**Task**
Output the records that follow exactly as they are written.

# # # #

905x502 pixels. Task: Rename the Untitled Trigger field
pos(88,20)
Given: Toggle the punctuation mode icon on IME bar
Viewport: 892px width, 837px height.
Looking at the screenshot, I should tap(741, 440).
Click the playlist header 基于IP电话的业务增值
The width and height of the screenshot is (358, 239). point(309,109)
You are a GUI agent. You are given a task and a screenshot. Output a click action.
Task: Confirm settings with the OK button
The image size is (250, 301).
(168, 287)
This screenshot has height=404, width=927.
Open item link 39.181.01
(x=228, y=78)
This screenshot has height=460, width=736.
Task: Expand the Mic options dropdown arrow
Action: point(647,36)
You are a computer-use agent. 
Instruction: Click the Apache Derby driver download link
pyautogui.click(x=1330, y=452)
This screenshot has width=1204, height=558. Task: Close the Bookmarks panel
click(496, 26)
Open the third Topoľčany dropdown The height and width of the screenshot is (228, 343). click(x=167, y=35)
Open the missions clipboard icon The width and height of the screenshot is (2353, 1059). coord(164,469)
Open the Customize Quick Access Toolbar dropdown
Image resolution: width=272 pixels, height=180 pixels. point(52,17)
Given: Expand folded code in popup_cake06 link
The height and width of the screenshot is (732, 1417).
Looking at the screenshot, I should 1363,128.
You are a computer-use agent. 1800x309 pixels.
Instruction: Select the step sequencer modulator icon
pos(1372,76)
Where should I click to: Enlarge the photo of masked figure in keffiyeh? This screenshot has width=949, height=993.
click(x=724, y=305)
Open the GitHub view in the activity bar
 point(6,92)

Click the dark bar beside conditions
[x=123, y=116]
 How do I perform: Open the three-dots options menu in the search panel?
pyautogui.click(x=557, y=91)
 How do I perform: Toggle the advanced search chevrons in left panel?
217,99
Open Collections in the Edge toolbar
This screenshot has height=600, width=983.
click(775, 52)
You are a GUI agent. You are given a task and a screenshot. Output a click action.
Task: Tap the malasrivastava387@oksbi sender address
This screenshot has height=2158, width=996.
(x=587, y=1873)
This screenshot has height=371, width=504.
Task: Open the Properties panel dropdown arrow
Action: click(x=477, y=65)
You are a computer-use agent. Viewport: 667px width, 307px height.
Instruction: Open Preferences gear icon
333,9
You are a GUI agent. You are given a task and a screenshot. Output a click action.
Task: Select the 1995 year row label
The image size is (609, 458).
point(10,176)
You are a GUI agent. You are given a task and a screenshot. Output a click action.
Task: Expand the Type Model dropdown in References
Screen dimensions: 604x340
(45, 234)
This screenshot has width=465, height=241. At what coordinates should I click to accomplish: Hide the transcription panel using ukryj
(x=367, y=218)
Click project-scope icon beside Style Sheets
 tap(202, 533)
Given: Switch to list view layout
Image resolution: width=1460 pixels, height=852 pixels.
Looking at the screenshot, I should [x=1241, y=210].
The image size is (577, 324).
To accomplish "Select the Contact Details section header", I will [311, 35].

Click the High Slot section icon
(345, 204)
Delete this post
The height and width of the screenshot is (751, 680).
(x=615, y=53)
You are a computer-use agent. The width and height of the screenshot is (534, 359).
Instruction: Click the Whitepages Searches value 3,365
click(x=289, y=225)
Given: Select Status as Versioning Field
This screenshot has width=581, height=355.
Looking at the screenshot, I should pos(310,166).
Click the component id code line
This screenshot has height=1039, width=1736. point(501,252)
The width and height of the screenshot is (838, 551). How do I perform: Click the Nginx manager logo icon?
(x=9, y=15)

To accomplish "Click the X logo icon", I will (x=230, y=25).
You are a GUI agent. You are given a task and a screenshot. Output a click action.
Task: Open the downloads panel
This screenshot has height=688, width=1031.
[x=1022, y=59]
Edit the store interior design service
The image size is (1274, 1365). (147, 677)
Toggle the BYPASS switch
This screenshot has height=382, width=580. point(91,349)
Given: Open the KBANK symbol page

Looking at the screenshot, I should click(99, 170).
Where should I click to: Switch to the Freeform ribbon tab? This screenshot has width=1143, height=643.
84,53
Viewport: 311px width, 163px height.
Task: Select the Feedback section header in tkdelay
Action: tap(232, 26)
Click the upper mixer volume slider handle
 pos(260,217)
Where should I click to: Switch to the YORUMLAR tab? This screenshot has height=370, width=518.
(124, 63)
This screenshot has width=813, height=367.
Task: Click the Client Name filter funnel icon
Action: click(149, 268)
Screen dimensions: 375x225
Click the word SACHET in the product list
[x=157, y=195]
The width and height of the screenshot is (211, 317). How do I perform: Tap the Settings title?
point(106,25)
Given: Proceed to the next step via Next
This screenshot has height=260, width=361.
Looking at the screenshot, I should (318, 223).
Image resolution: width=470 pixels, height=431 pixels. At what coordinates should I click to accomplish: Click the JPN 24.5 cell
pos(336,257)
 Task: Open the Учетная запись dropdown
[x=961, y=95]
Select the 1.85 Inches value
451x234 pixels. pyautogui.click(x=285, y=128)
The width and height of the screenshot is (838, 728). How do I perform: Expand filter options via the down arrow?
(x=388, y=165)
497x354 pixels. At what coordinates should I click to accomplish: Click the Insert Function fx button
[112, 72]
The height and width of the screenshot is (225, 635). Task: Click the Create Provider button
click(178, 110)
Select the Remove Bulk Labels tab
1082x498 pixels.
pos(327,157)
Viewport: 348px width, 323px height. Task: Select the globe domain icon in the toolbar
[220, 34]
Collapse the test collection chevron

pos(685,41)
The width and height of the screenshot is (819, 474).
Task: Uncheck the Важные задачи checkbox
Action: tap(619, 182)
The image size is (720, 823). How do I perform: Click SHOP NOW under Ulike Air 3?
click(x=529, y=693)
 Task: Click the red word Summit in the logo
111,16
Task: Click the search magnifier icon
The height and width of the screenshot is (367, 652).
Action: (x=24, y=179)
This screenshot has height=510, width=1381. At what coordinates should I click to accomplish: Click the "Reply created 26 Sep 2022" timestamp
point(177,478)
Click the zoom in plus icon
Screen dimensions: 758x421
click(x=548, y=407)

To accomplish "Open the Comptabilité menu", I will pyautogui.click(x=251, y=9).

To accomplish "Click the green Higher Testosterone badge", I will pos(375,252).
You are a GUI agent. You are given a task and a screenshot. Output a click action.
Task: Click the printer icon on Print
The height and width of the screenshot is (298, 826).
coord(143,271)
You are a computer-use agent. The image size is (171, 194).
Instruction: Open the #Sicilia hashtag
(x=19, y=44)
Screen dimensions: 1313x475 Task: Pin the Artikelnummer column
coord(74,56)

# # # #

**Answer space**
905x502 pixels. Task: Rename the Untitled Trigger field
pos(88,20)
Given: Toggle the punctuation mode icon on IME bar
Viewport: 892px width, 837px height.
Looking at the screenshot, I should tap(741, 440).
Click the playlist header 基于IP电话的业务增值
The width and height of the screenshot is (358, 239). point(309,109)
You are a GUI agent. You are given a task and a screenshot. Output a click action.
Task: Confirm settings with the OK button
The image size is (250, 301).
(168, 287)
This screenshot has height=404, width=927.
Open item link 39.181.01
(x=228, y=78)
This screenshot has height=460, width=736.
Task: Expand the Mic options dropdown arrow
Action: point(647,36)
You are a computer-use agent. 
Instruction: Click the Apache Derby driver download link
pyautogui.click(x=1330, y=452)
This screenshot has width=1204, height=558. Task: Close the Bookmarks panel
click(496, 26)
Open the third Topoľčany dropdown The height and width of the screenshot is (228, 343). click(x=167, y=35)
Open the missions clipboard icon The width and height of the screenshot is (2353, 1059). coord(164,469)
Open the Customize Quick Access Toolbar dropdown
Image resolution: width=272 pixels, height=180 pixels. point(52,17)
Given: Expand folded code in popup_cake06 link
The height and width of the screenshot is (732, 1417).
Looking at the screenshot, I should 1363,128.
You are a computer-use agent. 1800x309 pixels.
Instruction: Select the step sequencer modulator icon
pos(1372,76)
Where should I click to: Enlarge the photo of masked figure in keffiyeh? This screenshot has width=949, height=993.
click(x=724, y=305)
Open the GitHub view in the activity bar
 point(6,92)

Click the dark bar beside conditions
[x=123, y=116]
 How do I perform: Open the three-dots options menu in the search panel?
pyautogui.click(x=557, y=91)
 How do I perform: Toggle the advanced search chevrons in left panel?
217,99
Open Collections in the Edge toolbar
This screenshot has height=600, width=983.
click(775, 52)
You are a GUI agent. You are given a task and a screenshot. Output a click action.
Task: Tap the malasrivastava387@oksbi sender address
This screenshot has height=2158, width=996.
(x=587, y=1873)
This screenshot has height=371, width=504.
Task: Open the Properties panel dropdown arrow
Action: click(x=477, y=65)
You are a computer-use agent. Viewport: 667px width, 307px height.
Instruction: Open Preferences gear icon
333,9
You are a GUI agent. You are given a task and a screenshot. Output a click action.
Task: Select the 1995 year row label
The image size is (609, 458).
point(10,176)
You are a GUI agent. You are given a task and a screenshot. Output a click action.
Task: Expand the Type Model dropdown in References
Screen dimensions: 604x340
(45, 234)
This screenshot has width=465, height=241. At what coordinates should I click to accomplish: Hide the transcription panel using ukryj
(x=367, y=218)
Click project-scope icon beside Style Sheets
 tap(202, 533)
Given: Switch to list view layout
Image resolution: width=1460 pixels, height=852 pixels.
Looking at the screenshot, I should [x=1241, y=210].
The image size is (577, 324).
To accomplish "Select the Contact Details section header", I will [311, 35].

Click the High Slot section icon
(345, 204)
Delete this post
The height and width of the screenshot is (751, 680).
(x=615, y=53)
You are a computer-use agent. The width and height of the screenshot is (534, 359).
Instruction: Click the Whitepages Searches value 3,365
click(x=289, y=225)
Given: Select Status as Versioning Field
This screenshot has width=581, height=355.
Looking at the screenshot, I should pos(310,166).
Click the component id code line
This screenshot has height=1039, width=1736. point(501,252)
The width and height of the screenshot is (838, 551). How do I perform: Click the Nginx manager logo icon?
(x=9, y=15)

To accomplish "Click the X logo icon", I will (x=230, y=25).
You are a GUI agent. You are given a task and a screenshot. Output a click action.
Task: Open the downloads panel
This screenshot has height=688, width=1031.
[x=1022, y=59]
Edit the store interior design service
The image size is (1274, 1365). (147, 677)
Toggle the BYPASS switch
This screenshot has height=382, width=580. point(91,349)
Given: Open the KBANK symbol page

Looking at the screenshot, I should click(99, 170).
Where should I click to: Switch to the Freeform ribbon tab? This screenshot has width=1143, height=643.
84,53
Viewport: 311px width, 163px height.
Task: Select the Feedback section header in tkdelay
Action: tap(232, 26)
Click the upper mixer volume slider handle
 pos(260,217)
Where should I click to: Switch to the YORUMLAR tab? This screenshot has height=370, width=518.
(124, 63)
This screenshot has width=813, height=367.
Task: Click the Client Name filter funnel icon
Action: click(149, 268)
Screen dimensions: 375x225
Click the word SACHET in the product list
[x=157, y=195]
The width and height of the screenshot is (211, 317). How do I perform: Tap the Settings title?
point(106,25)
Given: Proceed to the next step via Next
This screenshot has height=260, width=361.
Looking at the screenshot, I should (318, 223).
Image resolution: width=470 pixels, height=431 pixels. At what coordinates should I click to accomplish: Click the JPN 24.5 cell
pos(336,257)
 Task: Open the Учетная запись dropdown
[x=961, y=95]
Select the 1.85 Inches value
451x234 pixels. pyautogui.click(x=285, y=128)
The width and height of the screenshot is (838, 728). How do I perform: Expand filter options via the down arrow?
(x=388, y=165)
497x354 pixels. At what coordinates should I click to accomplish: Click the Insert Function fx button
[112, 72]
The height and width of the screenshot is (225, 635). Task: Click the Create Provider button
click(178, 110)
Select the Remove Bulk Labels tab
1082x498 pixels.
pos(327,157)
Viewport: 348px width, 323px height. Task: Select the globe domain icon in the toolbar
[220, 34]
Collapse the test collection chevron

pos(685,41)
The width and height of the screenshot is (819, 474).
Task: Uncheck the Важные задачи checkbox
Action: tap(619, 182)
The image size is (720, 823). How do I perform: Click SHOP NOW under Ulike Air 3?
click(x=529, y=693)
 Task: Click the red word Summit in the logo
111,16
Task: Click the search magnifier icon
The height and width of the screenshot is (367, 652).
Action: (x=24, y=179)
This screenshot has height=510, width=1381. At what coordinates should I click to accomplish: Click the "Reply created 26 Sep 2022" timestamp
point(177,478)
Click the zoom in plus icon
Screen dimensions: 758x421
click(x=548, y=407)

To accomplish "Open the Comptabilité menu", I will pyautogui.click(x=251, y=9).

To accomplish "Click the green Higher Testosterone badge", I will pos(375,252).
You are a GUI agent. You are given a task and a screenshot. Output a click action.
Task: Click the printer icon on Print
The height and width of the screenshot is (298, 826).
coord(143,271)
You are a computer-use agent. The image size is (171, 194).
Instruction: Open the #Sicilia hashtag
(x=19, y=44)
Screen dimensions: 1313x475 Task: Pin the Artikelnummer column
coord(74,56)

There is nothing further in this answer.